[Data excerpts]
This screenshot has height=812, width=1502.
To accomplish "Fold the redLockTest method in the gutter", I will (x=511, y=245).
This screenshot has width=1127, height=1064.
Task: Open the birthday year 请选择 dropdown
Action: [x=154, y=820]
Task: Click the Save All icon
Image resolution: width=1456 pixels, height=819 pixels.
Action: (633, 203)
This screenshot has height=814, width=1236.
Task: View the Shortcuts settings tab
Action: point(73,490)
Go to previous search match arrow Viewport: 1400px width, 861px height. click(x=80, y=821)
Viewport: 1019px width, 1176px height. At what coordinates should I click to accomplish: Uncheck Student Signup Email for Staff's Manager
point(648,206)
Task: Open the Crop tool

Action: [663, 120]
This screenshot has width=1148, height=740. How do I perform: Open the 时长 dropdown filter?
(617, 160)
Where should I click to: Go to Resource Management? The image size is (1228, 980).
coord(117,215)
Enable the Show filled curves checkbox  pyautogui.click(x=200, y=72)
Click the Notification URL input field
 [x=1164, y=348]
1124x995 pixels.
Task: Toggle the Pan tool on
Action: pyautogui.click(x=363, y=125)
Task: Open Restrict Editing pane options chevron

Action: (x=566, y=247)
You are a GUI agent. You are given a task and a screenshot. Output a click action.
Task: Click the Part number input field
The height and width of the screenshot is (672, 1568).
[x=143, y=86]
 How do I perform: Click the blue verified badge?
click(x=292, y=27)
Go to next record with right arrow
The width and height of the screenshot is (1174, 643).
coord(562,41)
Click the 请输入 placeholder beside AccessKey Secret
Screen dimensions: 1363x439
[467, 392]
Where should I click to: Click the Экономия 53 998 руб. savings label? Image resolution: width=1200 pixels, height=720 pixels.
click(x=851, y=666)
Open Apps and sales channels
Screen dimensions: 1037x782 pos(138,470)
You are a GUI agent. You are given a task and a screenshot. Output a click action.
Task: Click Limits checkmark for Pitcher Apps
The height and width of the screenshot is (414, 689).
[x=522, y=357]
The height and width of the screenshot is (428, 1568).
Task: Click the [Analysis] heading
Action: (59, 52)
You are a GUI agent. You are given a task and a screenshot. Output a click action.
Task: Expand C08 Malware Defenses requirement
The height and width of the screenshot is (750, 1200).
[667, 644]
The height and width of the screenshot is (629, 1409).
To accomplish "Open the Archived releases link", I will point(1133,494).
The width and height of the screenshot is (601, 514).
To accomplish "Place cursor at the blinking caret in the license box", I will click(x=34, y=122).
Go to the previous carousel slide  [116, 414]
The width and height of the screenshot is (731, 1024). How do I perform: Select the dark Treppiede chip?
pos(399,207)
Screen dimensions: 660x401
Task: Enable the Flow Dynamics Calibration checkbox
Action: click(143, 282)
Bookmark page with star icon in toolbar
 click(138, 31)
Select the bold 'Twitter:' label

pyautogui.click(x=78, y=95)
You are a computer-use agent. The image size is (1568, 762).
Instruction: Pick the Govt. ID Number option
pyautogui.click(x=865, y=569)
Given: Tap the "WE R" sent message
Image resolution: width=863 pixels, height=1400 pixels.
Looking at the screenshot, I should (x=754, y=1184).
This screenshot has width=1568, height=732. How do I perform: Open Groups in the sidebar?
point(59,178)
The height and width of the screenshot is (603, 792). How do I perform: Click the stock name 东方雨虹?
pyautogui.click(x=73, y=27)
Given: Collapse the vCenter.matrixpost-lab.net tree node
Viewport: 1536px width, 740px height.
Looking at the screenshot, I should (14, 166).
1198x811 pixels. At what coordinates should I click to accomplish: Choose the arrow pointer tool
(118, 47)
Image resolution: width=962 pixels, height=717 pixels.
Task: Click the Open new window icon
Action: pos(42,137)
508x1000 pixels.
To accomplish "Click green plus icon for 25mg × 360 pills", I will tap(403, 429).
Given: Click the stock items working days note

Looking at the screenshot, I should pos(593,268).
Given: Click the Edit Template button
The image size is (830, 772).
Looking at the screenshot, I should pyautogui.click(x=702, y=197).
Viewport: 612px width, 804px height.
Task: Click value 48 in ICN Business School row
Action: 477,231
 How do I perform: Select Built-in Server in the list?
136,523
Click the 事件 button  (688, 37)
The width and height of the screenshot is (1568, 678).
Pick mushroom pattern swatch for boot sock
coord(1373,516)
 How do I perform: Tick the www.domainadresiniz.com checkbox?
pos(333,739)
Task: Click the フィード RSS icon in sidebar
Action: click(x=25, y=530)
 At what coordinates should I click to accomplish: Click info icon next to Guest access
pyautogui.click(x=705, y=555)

Brief: Can you give every line above again, exactly as written?

Exercise result:
This screenshot has height=812, width=1502.
To accomplish "Fold the redLockTest method in the gutter", I will (x=511, y=245).
This screenshot has width=1127, height=1064.
Task: Open the birthday year 请选择 dropdown
Action: [x=154, y=820]
Task: Click the Save All icon
Image resolution: width=1456 pixels, height=819 pixels.
Action: (633, 203)
This screenshot has height=814, width=1236.
Task: View the Shortcuts settings tab
Action: point(73,490)
Go to previous search match arrow Viewport: 1400px width, 861px height. click(x=80, y=821)
Viewport: 1019px width, 1176px height. At what coordinates should I click to accomplish: Uncheck Student Signup Email for Staff's Manager
point(648,206)
Task: Open the Crop tool

Action: [663, 120]
This screenshot has width=1148, height=740. How do I perform: Open the 时长 dropdown filter?
(617, 160)
Where should I click to: Go to Resource Management? The image size is (1228, 980).
coord(117,215)
Enable the Show filled curves checkbox  pyautogui.click(x=200, y=72)
Click the Notification URL input field
 [x=1164, y=348]
1124x995 pixels.
Task: Toggle the Pan tool on
Action: pyautogui.click(x=363, y=125)
Task: Open Restrict Editing pane options chevron

Action: (x=566, y=247)
You are a GUI agent. You are given a task and a screenshot. Output a click action.
Task: Click the Part number input field
The height and width of the screenshot is (672, 1568).
[x=143, y=86]
 How do I perform: Click the blue verified badge?
click(x=292, y=27)
Go to next record with right arrow
The width and height of the screenshot is (1174, 643).
coord(562,41)
Click the 请输入 placeholder beside AccessKey Secret
Screen dimensions: 1363x439
[467, 392]
Where should I click to: Click the Экономия 53 998 руб. savings label? Image resolution: width=1200 pixels, height=720 pixels.
click(x=851, y=666)
Open Apps and sales channels
Screen dimensions: 1037x782 pos(138,470)
You are a GUI agent. You are given a task and a screenshot. Output a click action.
Task: Click Limits checkmark for Pitcher Apps
The height and width of the screenshot is (414, 689).
[x=522, y=357]
The height and width of the screenshot is (428, 1568).
Task: Click the [Analysis] heading
Action: (59, 52)
You are a GUI agent. You are given a task and a screenshot. Output a click action.
Task: Expand C08 Malware Defenses requirement
The height and width of the screenshot is (750, 1200).
[667, 644]
The height and width of the screenshot is (629, 1409).
To accomplish "Open the Archived releases link", I will point(1133,494).
The width and height of the screenshot is (601, 514).
To accomplish "Place cursor at the blinking caret in the license box", I will click(x=34, y=122).
Go to the previous carousel slide  [116, 414]
The width and height of the screenshot is (731, 1024). How do I perform: Select the dark Treppiede chip?
pos(399,207)
Screen dimensions: 660x401
Task: Enable the Flow Dynamics Calibration checkbox
Action: click(143, 282)
Bookmark page with star icon in toolbar
 click(138, 31)
Select the bold 'Twitter:' label

pyautogui.click(x=78, y=95)
You are a computer-use agent. The image size is (1568, 762).
Instruction: Pick the Govt. ID Number option
pyautogui.click(x=865, y=569)
Given: Tap the "WE R" sent message
Image resolution: width=863 pixels, height=1400 pixels.
Looking at the screenshot, I should (x=754, y=1184).
This screenshot has width=1568, height=732. How do I perform: Open Groups in the sidebar?
point(59,178)
The height and width of the screenshot is (603, 792). How do I perform: Click the stock name 东方雨虹?
pyautogui.click(x=73, y=27)
Given: Collapse the vCenter.matrixpost-lab.net tree node
Viewport: 1536px width, 740px height.
Looking at the screenshot, I should (14, 166).
1198x811 pixels. At what coordinates should I click to accomplish: Choose the arrow pointer tool
(118, 47)
Image resolution: width=962 pixels, height=717 pixels.
Task: Click the Open new window icon
Action: pos(42,137)
508x1000 pixels.
To accomplish "Click green plus icon for 25mg × 360 pills", I will tap(403, 429).
Given: Click the stock items working days note

Looking at the screenshot, I should pos(593,268).
Given: Click the Edit Template button
The image size is (830, 772).
Looking at the screenshot, I should pyautogui.click(x=702, y=197).
Viewport: 612px width, 804px height.
Task: Click value 48 in ICN Business School row
Action: 477,231
 How do I perform: Select Built-in Server in the list?
136,523
Click the 事件 button  (688, 37)
The width and height of the screenshot is (1568, 678).
Pick mushroom pattern swatch for boot sock
coord(1373,516)
 How do I perform: Tick the www.domainadresiniz.com checkbox?
pos(333,739)
Task: Click the フィード RSS icon in sidebar
Action: click(x=25, y=530)
 At what coordinates should I click to accomplish: Click info icon next to Guest access
pyautogui.click(x=705, y=555)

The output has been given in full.